PHILADELPHIA -- Two psychologists and a pediatrician testified yesterday that the Social Security disability program for the poor discourages parents from seeking help for their children who receive monthly checks for emotional and behavioral problems.
They told a national commission examining the troubled Supplemental Security Income program (SSI) for children that parents are afraid they will lose monthly checks of up to $458 -- plus a supplement from most states -- if the child overcomes the disability.
"Financially strained families are encouraged to do less and not do more to get help for their children," said Dr. Karen Berberian, director of child psychology at a Philadelphia hospital. "The system discourages families from getting help."
"We are hurting kids," added Dr. Kenneth R. Carroll, a private psychologist in Swarthmore, Pa., who said he spent six years judging children's disability cases, then quit in 1992 because he had "grave ethical and philosophical objections" to new childhood rules.
"You are reinforcing behavior in one sense by giving cash payments as long as the child behaves poorly," added Dr. Mark L. Batshaw, chief physician at a child development and rehabilitation hospital here.
He emphasized, however, that he was criticizing only one aspect of the SSI program.
"In many ways, SSI shows the best of America," Dr. Batshaw said. "It is cost-effective, it is pro-family and it is pro-child" by helping to keep families together and provide help for the children.

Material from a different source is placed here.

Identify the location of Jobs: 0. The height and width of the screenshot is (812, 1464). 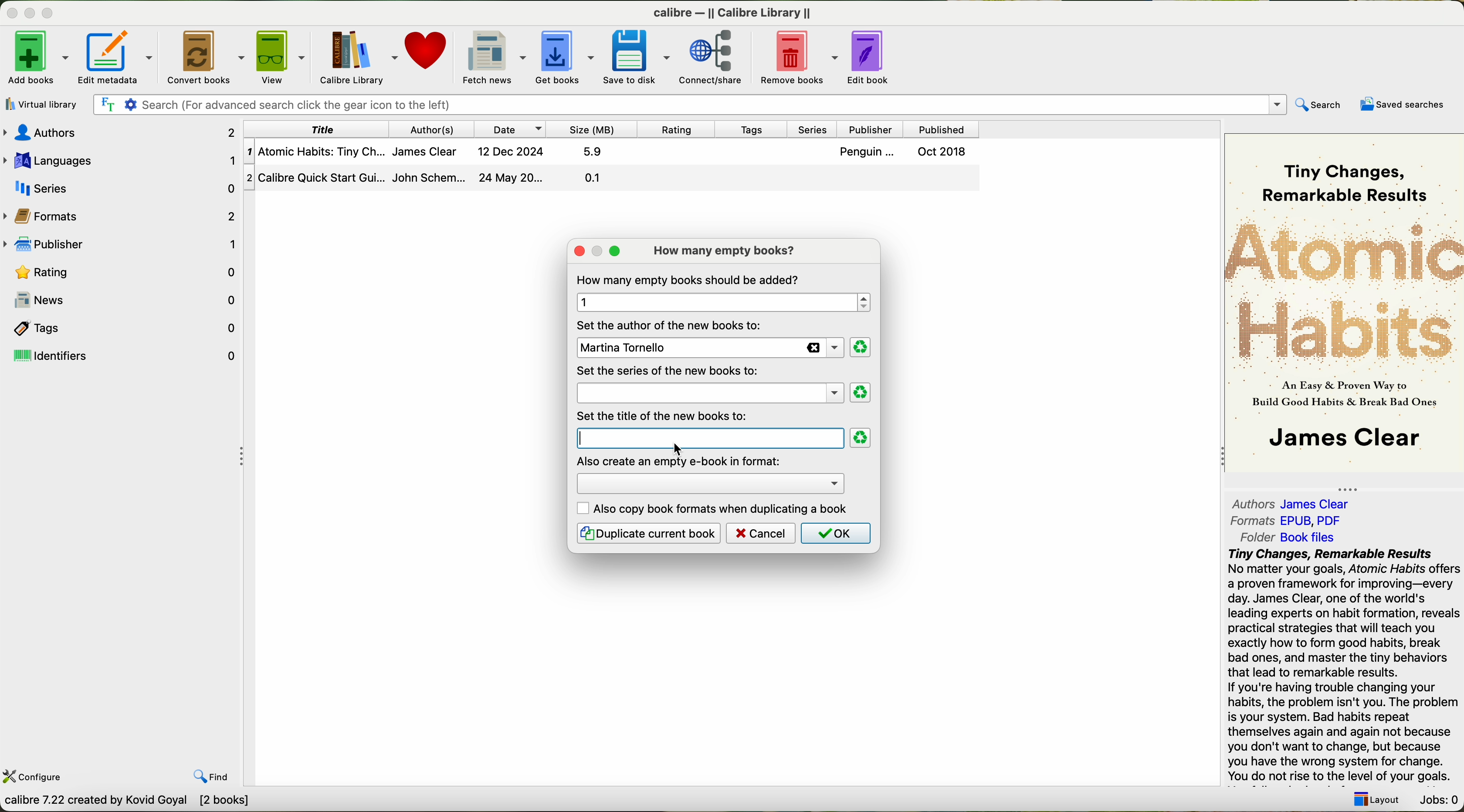
(1437, 801). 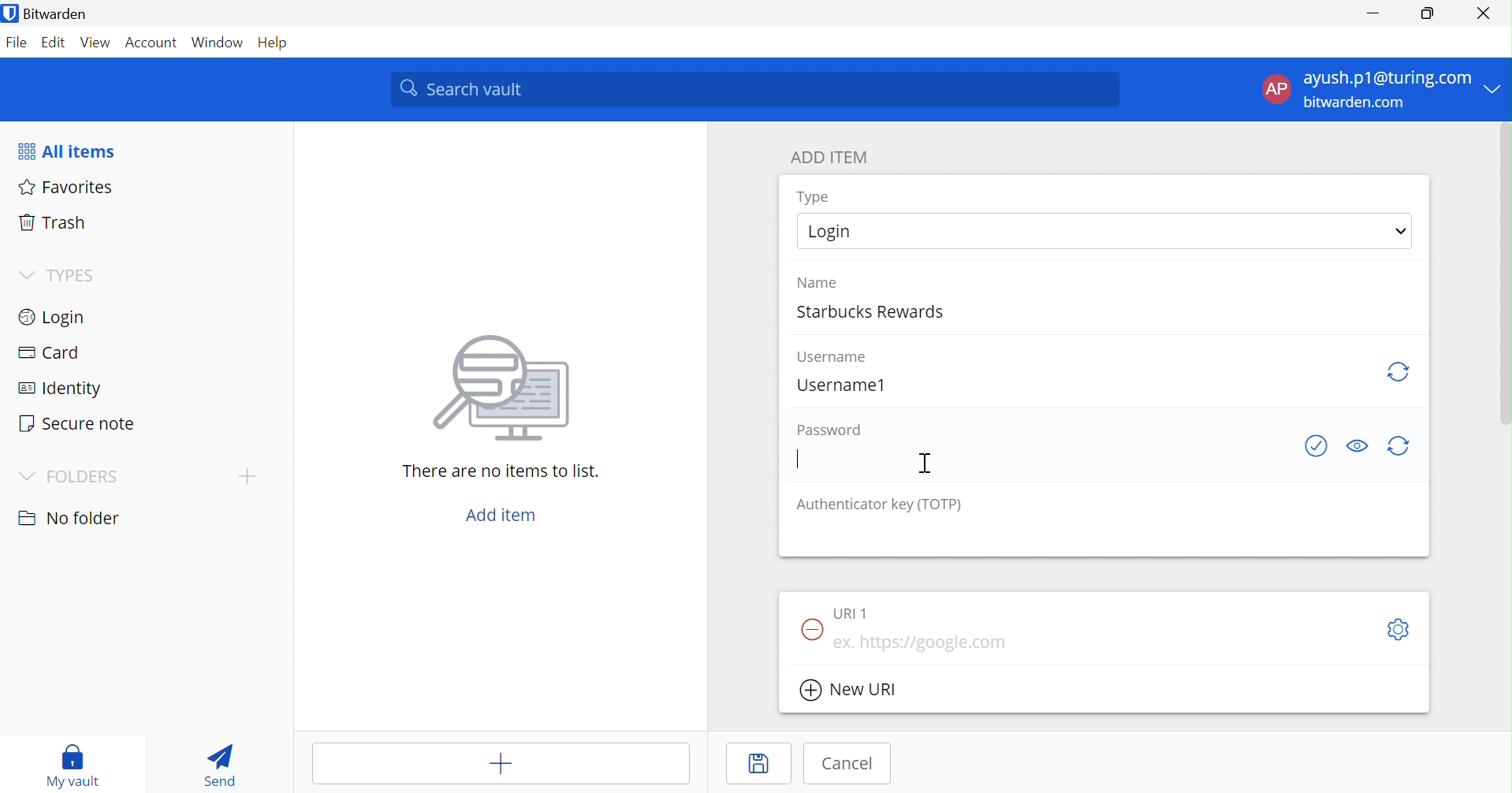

Roughly 900,000 children receive $5 billion annually in SSI benefits, about 60 percent for mental disorders, including mental retardation.
The rolls have tripled since 1989 in the wake of three developments: Social Security's rewrite of eligibility standards; the agency's "outreach" efforts to find eligible children; and a 1990 Supreme Court decision, known as Zebley, which required a subjective analysis of many child claimants who don't have an ailment on Social Security's list of qualifying disorders.

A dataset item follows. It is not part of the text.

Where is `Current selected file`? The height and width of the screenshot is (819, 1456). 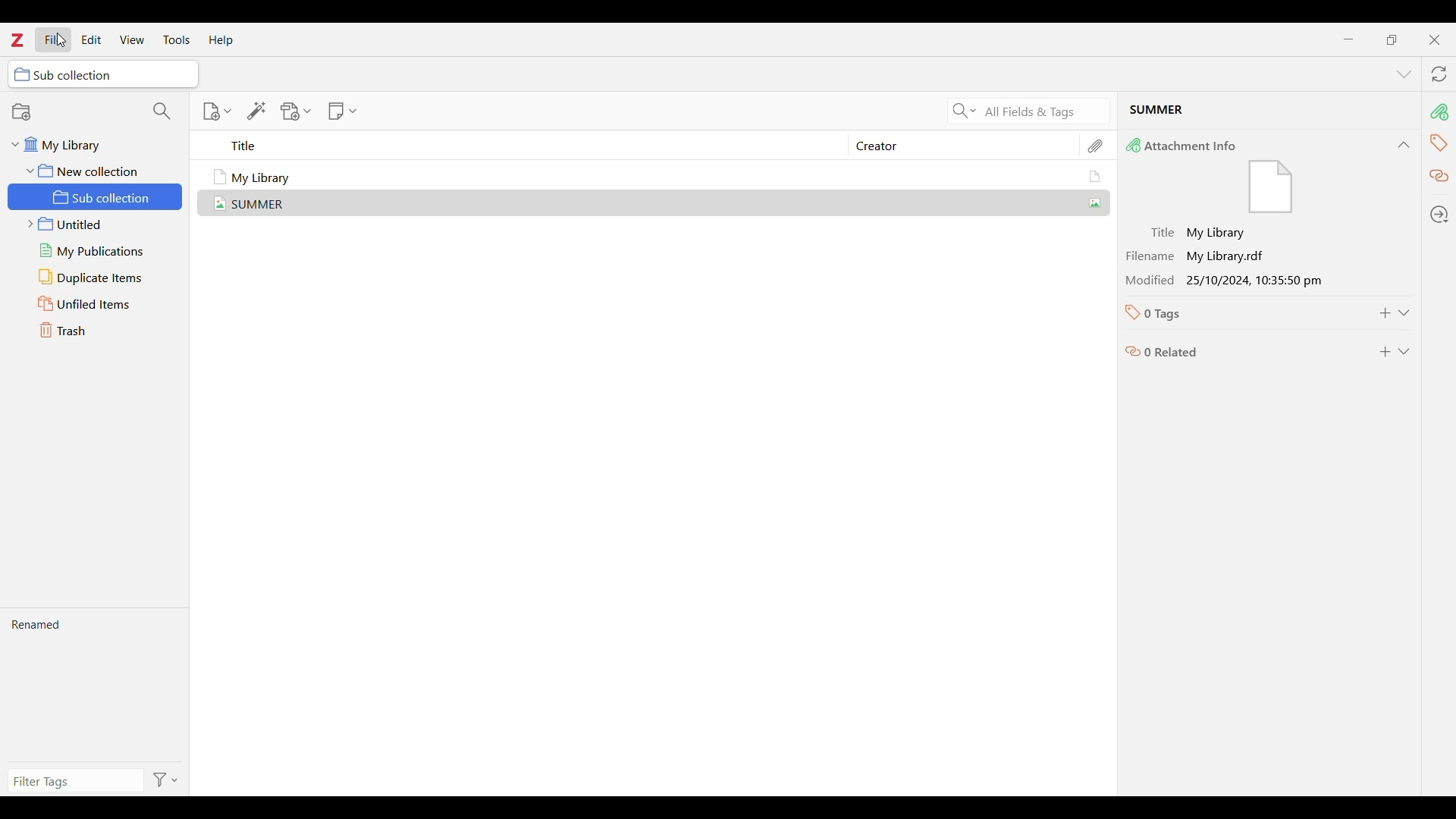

The surge in the rolls has sparked complaints from around the country that parents encourage -- some say "coach" -- their children to misbehave and do poorly in school in order to qualify for benefits. In some communities, SSI payments are known as "crazy checks."
Applications have soared steadily, rising from 114,400 in 1989 to 548,000 last year. Approvals peaked at 248,800 in 1992 and dropped to 197,000 last year. The Social Security Administration says only one-third of applicants won benefits at the initial application stage. However, about 65 percent of the cases appealed to a Social Security judge are approved.
Formed by Congress after complaints about the children's program, the commission was appointed two months ago and is racing to produce recommendations in time to influence the welfare legislation passed by the House on Friday and sent to the Senate.
Jim Slattery, a former Democratic congressman from Kansas who heads the commission, emphasized the urgency of the panel's task, saying that the Senate may try to pass its version of the bill by July.
Proposing the most profound changes in national welfare policy since the New Deal, the legislation would make far-reaching changes in the children's program.
It would tighten eligibility standards for children to receive SSI benefits, end cash payments to all but the most severely disabled children, overturn the Zebley decision, and drop from the rolls about 225,000 children who have won benefits through that decision.
Although the children remaining on the rolls would continue to receive cash payments, most new enrollees -- all but the most severely disabled -- would be eligible only for goods and services supplied by the states using federal funds and for Medicaid benefits.
Yesterday's hearing was the second in a series that will take the commission to Baltimore, Kansas City and Los Angeles in the next few months.
The commission heard from mothers of children who receive SSI benefits for serious physical ailments. They pleaded for preservation of the cash benefits, saying that replacing payments with goods and services would rob them of the flexibility they need to care for their children and deprive them of the ability to stay home to care for them.
"I don't think that having vouchers for one particular kind of service or equipment would be nearly as helpful as cash," said Evelyn Sostre. "I know what my daughter needs, and I should be able to choose what is best for her."
Two Philadelphia legal aid lawyers who won the Zebley decision argued that the problems in the program are relatively few, but offered some suggestions to deal with the "perceptions" and "fears" that are being expressed publicly.
As to the assertion that cash benefits are a "disincentive" for parents to seek help for children, Jonathan M. Stein, one of the lawyers, said: "I don't think there's a lot out there that could justify that" conclusion.
Dr. Carroll, the psychologist who once made disability decisions, told the commission that the hearing and others like it would not offer a fair assessment of the program.
"Folks who shouldn't be receiving benefits are not here," he said. "They are not writing letters to their congressmen."
Saying that children are awarded benefits because they fall behind in school, even if the parents fail to make sure they attend classes, he added, "The child, by screwing up, wins a prize."